What is SVD(singular value decomposition)

Question

How does it actually reduce noise..can you suggest some nice tutorials?

Answer 1

One way to use SVD to reduce noise is to do the decomposition, set components that are near zero to be exactly zero, then re-compose.

Here's an online tutorial on SVD.

You might want to take a look at Numerical Recipes.

Answer 2

SVD can be understood from a geometric sense for square matrices as a transformation on a vector.
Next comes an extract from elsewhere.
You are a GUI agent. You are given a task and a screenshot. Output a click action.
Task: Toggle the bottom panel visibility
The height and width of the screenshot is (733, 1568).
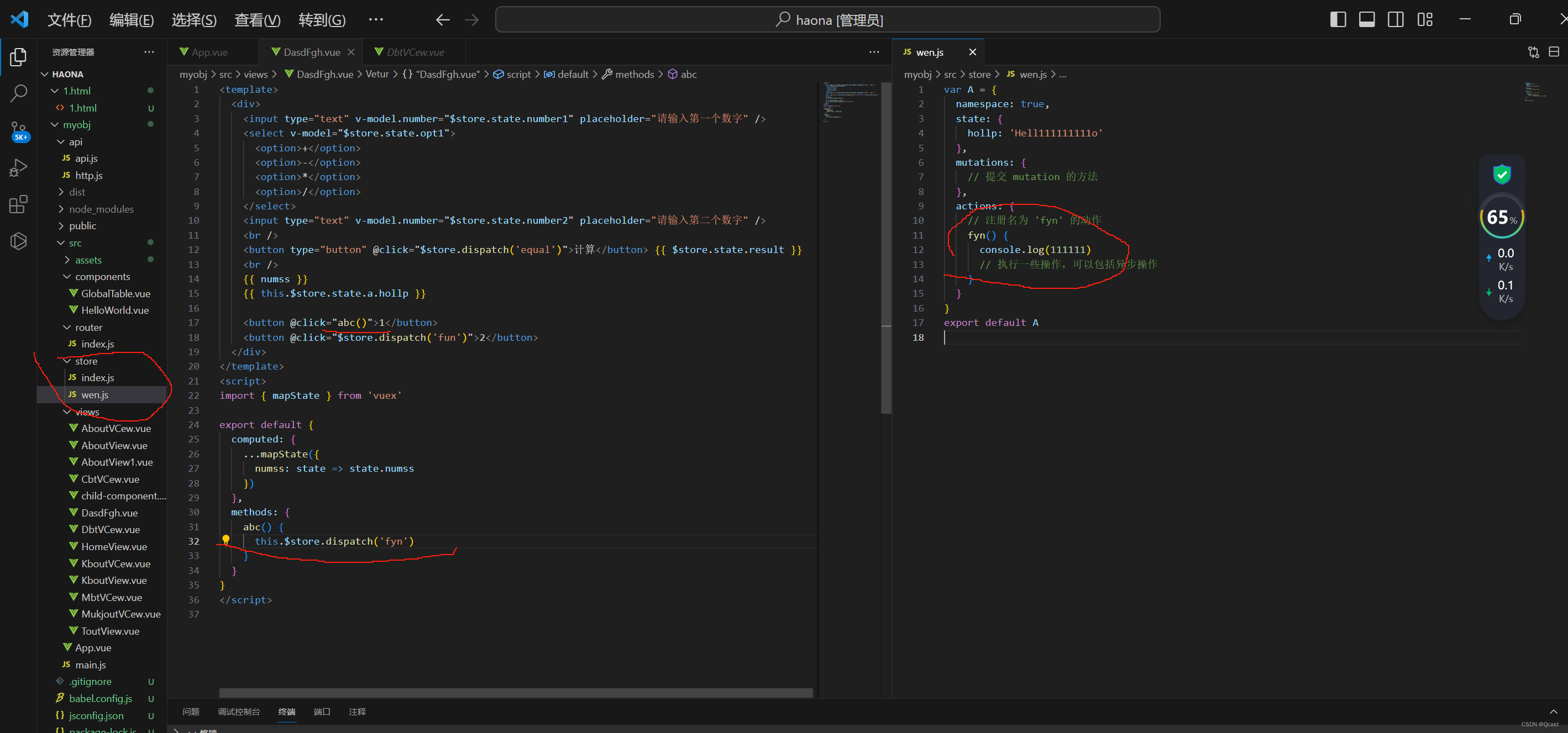click(x=1366, y=19)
Consider a square n x n matrix M multiplying a vector v to produce an output vector w:

w = M*v

The singular value decomposition M is the product of three matrices M=U*S*V, so w=U*S*V*v. U and V are orthonormal matrices. From a geometric transformation point of view (acting upon a vector by multiplying it), they are combinations of rotations and reflections that do not change the length of the vector they are multiplying. S is a diagonal matrix which represents scaling or squashing with different scaling factors (the diagonal terms) along each of the n axes.

So the effect of left-multiplying a vector v by a matrix M is to rotate/reflect v by M's orthonormal factor V, then scale/squash the result by a diagonal factor S, then rotate/reflect the result by M's orthonormal factor U.

One reason SVD is desirable from a numerical standpoint is that multiplication by orthonormal matrices is an invertible and extremely stable operation (condition number is 1). SVD captures any ill-conditioned-ness in the diagonal scaling matrix S.

Answer 3

To answer to the tittle question: SVD is a generalization of eigenvalues/eigenvectors to non-square matrices. Say, $X \in N \times p$, then the SVD decomposition of X yields X=UDV^T where D is diagonal and U and V are orthogonal matrices. Now X^TX is a square matrice, and the SVD decomposition of X^TX=VD^2V where V is equivalent to the eigenvectors of X^TX and D^2 contains the eigenvalues of X^TX.

Answer 4

Singular value decomposition is a method for taking an nxm matrix M and "decomposing" it into three matrices such that M=U*S*V. S is a diagonal square (the only nonzero entries are on the diagonal from top-left to bottom-right) matrix containing the "singular values" of M. U and V are orthogonal, which leads to the geometric understanding of SVD, but that isn't necessary for noise reduction.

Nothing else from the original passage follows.